Знакомый Егоровой пообещал ей интересную информацию о технологиях для кредитных карт, и 10 июня она приехала к нему на встречу. Он передал ей пачку бумаг, но, когда Егорова начала читать первую страницу, она увидела, что документ не имеет никакого отношения к кредитным картам. Это был проект какого-то документа, в верхней части страницы значилось «согласовано», но подписей, включая подпись замдиректора ФСБ, не было {57}.
Проект документа требовал от всех интернет-провайдеров страны установить на своих линиях специальные устройства, черные ящики, которые соединят их с ФСБ. Это должно было позволить спецслужбе тайно перехватывать всю электронную почту, которая в 1998 году была основным средством коммуникации в интернете. Черный ящик назывался СОРМ. В документе говорилось, что СОРМ является «Системой технических средств по обеспечению оперативно-розыскных мероприятий» на сетях документальной электросвязи. Попросту говоря, речь шла о слежке в интернете.

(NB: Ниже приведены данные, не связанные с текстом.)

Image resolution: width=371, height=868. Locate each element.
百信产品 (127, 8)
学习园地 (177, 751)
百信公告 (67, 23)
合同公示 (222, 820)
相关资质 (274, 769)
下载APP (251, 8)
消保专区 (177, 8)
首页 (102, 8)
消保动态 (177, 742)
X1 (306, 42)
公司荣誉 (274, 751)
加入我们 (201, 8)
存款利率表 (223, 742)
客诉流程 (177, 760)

«Делайте с этим, что хотите», – сказал Егоровой источник. Она могла отнести документ в редакцию собственного журнала или же передать в «Компьютерру» – другой популярный среди российских программистов еженедельник. Егорова понимала, что имела дело с намеренной утечкой информации, вероятнее всего, из ФАПСИ, в чьих интересах было засветить планы ФСБ по установлению слежки в Рунете.
Егорова не могла решить, что предпринять. Но что-то делать было надо, причем быстро. Она позвонила своему редактору – тот был в отъезде. Позвонила знакомому из «Компьютерры», но того тоже не оказалось в Москве. Вика понимала, что утечка планов ФСБ установить электронную слежку за интернетом – политическая история, но не понимала, как с ней поступить. Тут она вспомнила об Анатолии Левенчуке. Она видела его лишь однажды, несколько месяцев назад, и он понравился ей напористой и экспрессивной манерой общения. Возможно, он знает, что делать с такой информацией.

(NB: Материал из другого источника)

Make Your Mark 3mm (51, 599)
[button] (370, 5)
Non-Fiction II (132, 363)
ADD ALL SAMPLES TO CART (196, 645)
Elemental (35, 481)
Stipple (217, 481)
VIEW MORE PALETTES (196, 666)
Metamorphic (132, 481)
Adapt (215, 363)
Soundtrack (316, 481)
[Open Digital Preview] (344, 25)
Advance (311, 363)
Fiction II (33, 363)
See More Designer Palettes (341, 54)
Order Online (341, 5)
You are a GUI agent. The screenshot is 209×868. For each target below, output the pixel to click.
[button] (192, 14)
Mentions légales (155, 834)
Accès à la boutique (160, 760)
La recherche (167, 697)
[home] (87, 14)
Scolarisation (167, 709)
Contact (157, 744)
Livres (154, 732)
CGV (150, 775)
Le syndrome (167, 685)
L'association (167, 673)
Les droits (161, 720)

Левенчук, которому к тому времени исполнилось 40, был известным человеком в Рунете и считался авторитетным экспертом по фондовому рынку. Левенчук был убежденным либертарианцем. Он верил в свободный рынок и в то, что экономика должна существовать с минимальным вмешательством государства. Он даже пытался запустить политическую партию для продвижения либертарианства, но не нашел широкой поддержки. Идеи свободного рынка и уменьшения роли государства медленно приживались в российском обществе, и Левенчук считал, что должен распространять их, в том числе с помощью интернета. В 1994 году он запустил «Либертариум.ру», сайт о технологиях свободы в цифровом будущем, который превратился в важный источник информации о либертарианстве, а заодно и в стартовую площадку для запуска различных публичных кампаний {58}.
Левенчука часто приглашали выступать, и каждый раз, когда ему давали слово, он начинал ходить по сцене, размахивал руками и громко говорил с хорошо узнаваемым ростовским выговором, более экспрессивным, чем нейтральная московская манера речи.

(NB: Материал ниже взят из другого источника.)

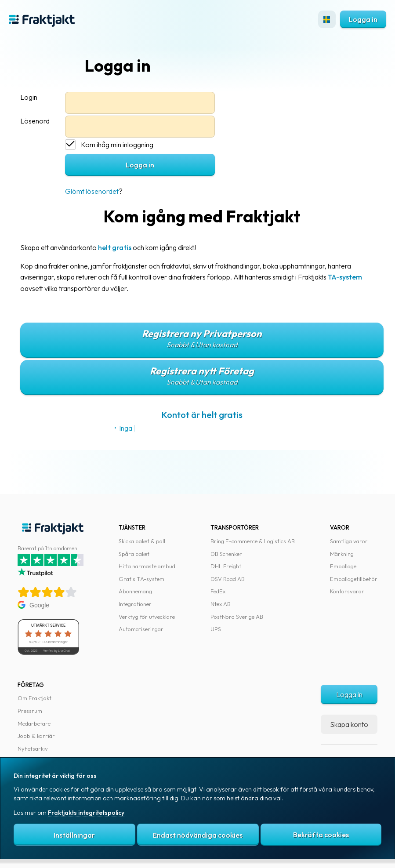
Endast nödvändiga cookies (198, 835)
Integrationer (135, 604)
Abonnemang (135, 591)
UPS (216, 629)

Егорова позвонила Левенчуку домой. Она сказала, что у нее к нему серьезный разговор, и он тут же предложил встретиться. «Посмотрите, – сказала она, передавая бумаги. – Похоже на слив, но я понятия не имею, что с ними делать. Может быть, вы знаете». Ей пришлось потратить немало времени, чтобы убедить его прочитать документ: Левенчук был слишком занят собственной борьбой с ФАПСИ, пытающейся в это время засекретить данные об операциях на фондовом рынке. Левенчук считал открытость необходимым условием успешного функционирования свободного рынка. Но когда Егорова повторила, что ее информация – это, возможно, утечка из ФАПСИ, Левенчук заинтересовался.